Exercise prompt: Continue the text on Einstein coefficients for unpolarized light, picking up after its last sentence.

Then we rewrite and look up the integral,
which turns out to be $\pi t$:

$$\begin{aligned}
    P_{12}
    = \frac{q^2 |U|^2}{\varepsilon_0 \hbar^2} u(\omega_0) \int_{-\infty}^\infty \frac{\sin^2\!\big(x t \big)}{x^2} \dd{x}
    = \frac{\pi q^2 |U|^2}{\varepsilon_0 \hbar^2} u(\omega_0) \:t
\end{aligned}$$

From this, the transition rate $R_{12} = B_{12} u(\omega_0)$
is then calculated as follows:

$$\begin{aligned}
    R_{12}
    = \pdv{P_{2 \to 1}}{t}
    = \frac{\pi q^2 |U|^2}{\varepsilon_0 \hbar^2} u(\omega_0)
\end{aligned}$$

Using the relations from earlier with $g_1 = g_2$,
the Einstein coefficients are found to be as follows
for a polarized incoming light spectrum:

$$\begin{aligned}
    \boxed{
        B_{21} = B_{12} = \frac{\pi q^2 |U|^2}{\varepsilon_0 \hbar^2}
        \qquad
        A_{21} = \frac{\omega_0^3 q^2 |U|^2}{\pi \varepsilon \hbar c^3}
    }
\end{aligned}$$


## Unpolarized light

We can generalize the above result even further to unpolarized light.
Let us return to the matrix elements of the perturbation $\hat{H}_1$,
and define the polarization unit vector $\vec{n}$:

$$\begin{aligned}
    \matrixel{1}{\hat{H}_1}{2}
    = - q \matrixel{1}{\vec{r} \cdot \vec{E}_0}{2}
    = - q E_0 \matrixel{1}{\vec{r} \cdot \vec{n}}{2}
    = - q E_0 W
\end{aligned}$$

The goal is to obtain the average of $|W|^2$,
where $W \equiv \matrixel{1}{\vec{r} \cdot \vec{n}}{2}$.
In [spherical coordinates](/know/concept/spherical-coordinates/),
we integrate over all possible orientations $\vec{n}$ for fixed $\vec{r}$,
using that $\vec{r} \cdot \vec{n} = |\vec{r}| \cos\!(\theta)$:

$$\begin{aligned}
    \expval{|W|^2}
    = \frac{1}{4 \pi} \int_0^\pi \int_0^{2 \pi} |\matrixel{1}{\vec{r}}{2}|^2 \cos^2(\theta) \sin\!(\theta) \dd{\varphi} \dd{\theta}
\end{aligned}$$

Where we have divided by $4\pi$ (the surface area of a unit sphere) for normalization,
and $\theta$ is the polar angle between $\vec{n}$ and $\vec{p}$.

Items:
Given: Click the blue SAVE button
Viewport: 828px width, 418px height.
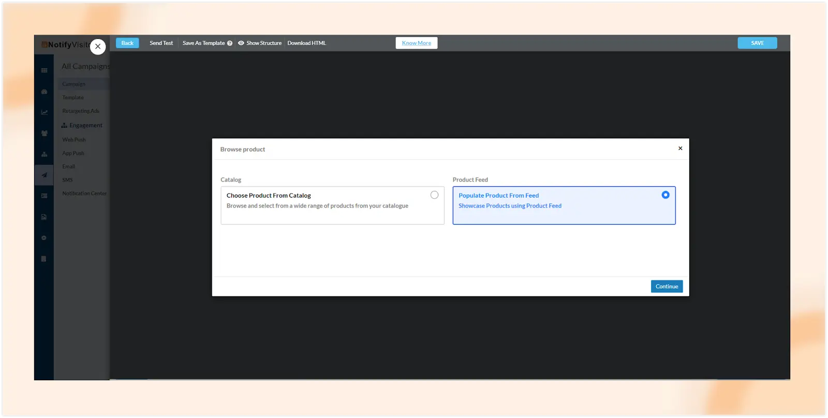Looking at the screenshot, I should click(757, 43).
* * *
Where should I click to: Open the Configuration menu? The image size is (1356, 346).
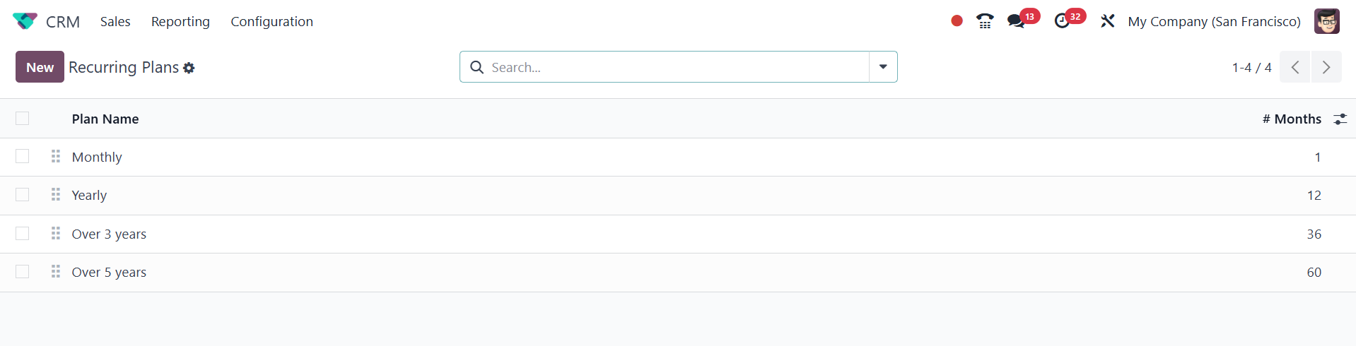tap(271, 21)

Exercise result:
Evaluating the integrals yields:

$$\begin{aligned}
    \expval{|W|^2}
    = \frac{2 \pi}{4 \pi} |U|^2 \int_0^\pi \cos^2(\theta) \sin\!(\theta) \dd{\theta}
    = \frac{|U|^2}{2} \Big[ \!-\! \frac{\cos^3(\theta)}{3} \Big]_0^\pi
    = \frac{|U|^2}{3}
\end{aligned}$$

With this additional constant factor $1/3$,
the transition rate $R_{12}$ is modified to:

$$\begin{aligned}
    R_{12}
    = \frac{\pi q^2 |U|^2}{3 \varepsilon_0 \hbar^2} u(\omega_0)
\end{aligned}$$

From which it follows that the Einstein coefficients for unpolarized light are given by:

$$\begin{aligned}
    \boxed{
        B_{21} = B_{12} = \frac{\pi q^2 |U|^2}{3 \varepsilon_0 \hbar^2}
        \qquad
        A_{21} = \frac{\omega_0^3 q^2 |U|^2}{3 \pi \varepsilon \hbar c^3}
    }
\end{aligned}$$



## References
1.  M. Fox,
    *Optical properties of solids*, 2nd edition,
    Oxford.
2.  D.J. Griffiths, D.F. Schroeter,
    *Introduction to quantum mechanics*, 3rd edition,
    Cambridge.